Many commentators felt that this situation, one they had long hoped for and often tried to provoked, was the time to dust off the dancing metaphors that they had been saving. Peter Costello was stepping a precisely choreographed dance; a careful half step; a delicate pirouette. But however you looked at it he could dance the bloody flamenco, if John Howard didn't move Costello was always going to look stupid. Luckily in Australia we have a recent example of an ambitious deputy who believed himself entitled to the top job, and a popular leader reluctant to go. In Britain, it appears, Gordon Brown considers himself similarly entitled although Tony Blair is no longer the popular leader that he was. In the Australian example the treasurer Paul Keating managed to force his way into to the leadership, and in Britain it seems Tony Blair will hand it over willingly midway through next year. Both are fine examples of the way to seize the leadership from a long-time prime minister. In Britain Tony Blair's popularity with the public is seriously diminished and Brown seems to have considerable support in the party, or at least enough to seriously embarrass Blair in the last years of his prime ministership. In Australia this is not the case, John Howard remains as popular as ever and Peter Costello commands something like a twenty-five percent support among those who would elevate him to the Liberal party leadership.

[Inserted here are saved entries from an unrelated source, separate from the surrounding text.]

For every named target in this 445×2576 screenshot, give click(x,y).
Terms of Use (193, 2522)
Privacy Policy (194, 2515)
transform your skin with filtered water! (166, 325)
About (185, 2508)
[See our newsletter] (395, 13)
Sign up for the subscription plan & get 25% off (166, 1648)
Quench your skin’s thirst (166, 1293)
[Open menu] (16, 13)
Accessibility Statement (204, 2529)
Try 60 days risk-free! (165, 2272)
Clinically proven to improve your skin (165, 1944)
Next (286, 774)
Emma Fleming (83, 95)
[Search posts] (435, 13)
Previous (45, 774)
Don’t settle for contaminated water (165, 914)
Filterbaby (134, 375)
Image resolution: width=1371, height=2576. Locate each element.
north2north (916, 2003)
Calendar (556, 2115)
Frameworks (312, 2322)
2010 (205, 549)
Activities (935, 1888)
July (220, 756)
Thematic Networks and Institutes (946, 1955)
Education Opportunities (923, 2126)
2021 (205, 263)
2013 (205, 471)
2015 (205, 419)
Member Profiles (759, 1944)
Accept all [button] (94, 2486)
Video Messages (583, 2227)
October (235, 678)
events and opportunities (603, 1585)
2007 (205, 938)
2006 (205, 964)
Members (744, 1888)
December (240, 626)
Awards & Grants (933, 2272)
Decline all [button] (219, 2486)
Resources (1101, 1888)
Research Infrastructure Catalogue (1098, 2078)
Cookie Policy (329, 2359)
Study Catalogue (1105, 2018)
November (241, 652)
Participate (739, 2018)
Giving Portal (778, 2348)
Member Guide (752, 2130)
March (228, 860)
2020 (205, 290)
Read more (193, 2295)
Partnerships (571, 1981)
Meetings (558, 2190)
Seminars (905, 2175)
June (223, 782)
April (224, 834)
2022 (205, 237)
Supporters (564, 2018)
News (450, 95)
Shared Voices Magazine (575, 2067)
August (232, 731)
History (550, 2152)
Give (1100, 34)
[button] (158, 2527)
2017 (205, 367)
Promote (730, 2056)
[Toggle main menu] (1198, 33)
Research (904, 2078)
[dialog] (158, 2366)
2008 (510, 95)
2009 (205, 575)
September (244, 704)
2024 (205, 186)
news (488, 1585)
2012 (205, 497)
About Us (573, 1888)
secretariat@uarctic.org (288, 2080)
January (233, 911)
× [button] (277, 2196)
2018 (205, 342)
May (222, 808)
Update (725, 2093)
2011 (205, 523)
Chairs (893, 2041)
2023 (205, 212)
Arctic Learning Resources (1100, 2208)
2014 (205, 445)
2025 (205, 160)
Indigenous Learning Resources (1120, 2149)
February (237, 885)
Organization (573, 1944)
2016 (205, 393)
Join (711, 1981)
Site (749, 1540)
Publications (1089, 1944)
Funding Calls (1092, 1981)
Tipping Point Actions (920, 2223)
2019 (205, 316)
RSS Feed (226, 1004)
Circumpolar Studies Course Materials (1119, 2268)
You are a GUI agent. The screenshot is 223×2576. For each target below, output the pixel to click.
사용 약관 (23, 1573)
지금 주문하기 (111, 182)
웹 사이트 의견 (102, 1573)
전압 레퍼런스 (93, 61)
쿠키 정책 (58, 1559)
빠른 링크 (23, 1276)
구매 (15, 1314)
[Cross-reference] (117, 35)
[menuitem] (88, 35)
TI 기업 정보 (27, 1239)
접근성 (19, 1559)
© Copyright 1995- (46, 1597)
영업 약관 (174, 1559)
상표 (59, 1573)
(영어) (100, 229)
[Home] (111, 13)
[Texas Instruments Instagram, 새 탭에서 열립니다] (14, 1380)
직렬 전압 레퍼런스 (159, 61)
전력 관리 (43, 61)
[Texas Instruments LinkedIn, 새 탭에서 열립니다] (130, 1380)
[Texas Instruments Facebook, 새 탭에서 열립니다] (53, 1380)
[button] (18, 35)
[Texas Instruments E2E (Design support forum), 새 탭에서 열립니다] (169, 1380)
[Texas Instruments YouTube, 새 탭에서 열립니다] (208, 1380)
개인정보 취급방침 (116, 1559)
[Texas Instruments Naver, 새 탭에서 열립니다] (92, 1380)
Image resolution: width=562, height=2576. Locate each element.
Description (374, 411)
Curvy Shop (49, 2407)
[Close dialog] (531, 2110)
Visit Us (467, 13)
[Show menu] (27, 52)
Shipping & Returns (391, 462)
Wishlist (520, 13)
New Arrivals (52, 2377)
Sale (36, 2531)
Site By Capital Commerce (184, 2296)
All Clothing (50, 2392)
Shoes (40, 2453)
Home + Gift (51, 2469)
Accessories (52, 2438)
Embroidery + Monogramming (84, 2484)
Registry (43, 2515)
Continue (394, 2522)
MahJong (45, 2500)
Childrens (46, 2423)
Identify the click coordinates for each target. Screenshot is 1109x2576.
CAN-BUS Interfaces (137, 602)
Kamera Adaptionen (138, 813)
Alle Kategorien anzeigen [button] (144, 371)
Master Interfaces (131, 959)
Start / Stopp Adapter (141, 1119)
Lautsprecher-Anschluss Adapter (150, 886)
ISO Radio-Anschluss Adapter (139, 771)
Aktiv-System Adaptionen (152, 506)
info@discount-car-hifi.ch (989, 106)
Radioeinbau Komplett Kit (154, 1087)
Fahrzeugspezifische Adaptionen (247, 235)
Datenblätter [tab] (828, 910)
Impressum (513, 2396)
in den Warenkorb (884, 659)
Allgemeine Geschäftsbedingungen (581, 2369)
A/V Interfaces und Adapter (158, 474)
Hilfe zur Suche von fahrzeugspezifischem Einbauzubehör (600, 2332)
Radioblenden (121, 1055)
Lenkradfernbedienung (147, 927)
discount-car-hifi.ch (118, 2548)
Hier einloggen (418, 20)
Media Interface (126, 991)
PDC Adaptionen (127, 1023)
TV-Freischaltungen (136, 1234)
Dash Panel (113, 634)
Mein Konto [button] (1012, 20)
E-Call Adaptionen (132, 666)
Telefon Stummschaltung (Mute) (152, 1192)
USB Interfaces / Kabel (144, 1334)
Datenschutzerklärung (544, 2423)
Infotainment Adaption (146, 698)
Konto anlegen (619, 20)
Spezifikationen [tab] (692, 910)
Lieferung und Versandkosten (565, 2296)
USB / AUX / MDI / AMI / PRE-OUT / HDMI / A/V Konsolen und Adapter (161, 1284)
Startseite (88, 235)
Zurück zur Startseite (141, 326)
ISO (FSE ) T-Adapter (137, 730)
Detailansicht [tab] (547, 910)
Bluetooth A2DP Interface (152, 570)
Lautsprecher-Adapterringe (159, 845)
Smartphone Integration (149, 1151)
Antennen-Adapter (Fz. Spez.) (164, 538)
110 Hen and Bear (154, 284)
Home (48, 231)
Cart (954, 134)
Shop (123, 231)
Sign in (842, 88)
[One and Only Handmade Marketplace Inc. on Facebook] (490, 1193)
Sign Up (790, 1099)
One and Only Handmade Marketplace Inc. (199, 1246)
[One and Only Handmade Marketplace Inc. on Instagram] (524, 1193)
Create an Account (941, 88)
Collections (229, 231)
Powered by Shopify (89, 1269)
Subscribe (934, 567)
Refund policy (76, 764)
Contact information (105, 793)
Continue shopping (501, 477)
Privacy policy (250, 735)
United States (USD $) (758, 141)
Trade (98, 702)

This leaves the Australian example the most relevant, and the most fun for comparison considering that the principle players in this drama where the loudest tut-tutters during the previous one. Bob Hawke, then prime minister in a Labor government that had been elected in 1983, was confronted by his deputy and treasurer Paul Keating in the early 1990s. The two had shared the praise that accompanied a modernisation of the Australian economy in a globalising world, and were very much the partnership that defined the decade of uninterrupted government, much as Howard and Costello are today. Evidently they had agreed on a handover of the leadership known as, in a typically portentous tone, the 'Kirribilli Agreement'. When Bob Hawke decided that in fact he would prefer to stay around a little longer Keating was faced with an almost identical situation to that which Costello faced, and faces today. Howard and Costello's 'undertaking' had an expiry of before the 2001 election. However Keating demonstrated the way to force a handover in these situations. He challenged Bob Hawke openly in the party room and when he lost resigned as treasurer and as a member of the government in order to sit on the backbench. From there he was not bound by any of the niceties and formalities required of members of governments in the Westminster tradition, such as the rule of 'collective responsibility' for cabinet members. Then, to resurrect the dancing metaphor, Keating's pronouncement to his party was this: they must switch dancing partners or he was going to flail around so dramatically, so crazily and unpredictably, and with so little regard for others on the dance floor that come election time they were all likely to find themselves splayed on the floor rather than on their feet and still in the competition. It wasn't a pretty strategy but it took balls. And it worked.
Peter Costello is neither popular, nor it seems does he have balls.
So the leadership tensions remained at the level of semantics. Peter Costello assured us he was telling the truth, John Howard admitted that the meeting on the leadership had taken place but that there was never a 'deal' concluded. The argument was public, but still not face-to-face, and each man was loath to respond directly to the other's accusations. One man repeated 'truth', the other 'no deal', but never came a response 'deal' or 'no truth'. The treasurer had effectively called his prime minister a liar and a cheat, the prime minister had accused his deputy of hubris and arrogance. But both denied this might necessitate a change in their working arrangements. The treasurer was unwilling to surrender the position from which he could claim credit for the government's achievements, and the prime minister was unwilling to sack him and give the appearance of a divided party.
The public watched slightly bemused. A poll showed a good majority of the population believed Peter Costello, but wanted John Howard to stay. After all, they had, unlike their British coevals, proved time and again that they preferred a liar and a cheat to hubris and arrogance. And now, in the end, we are stuck with both.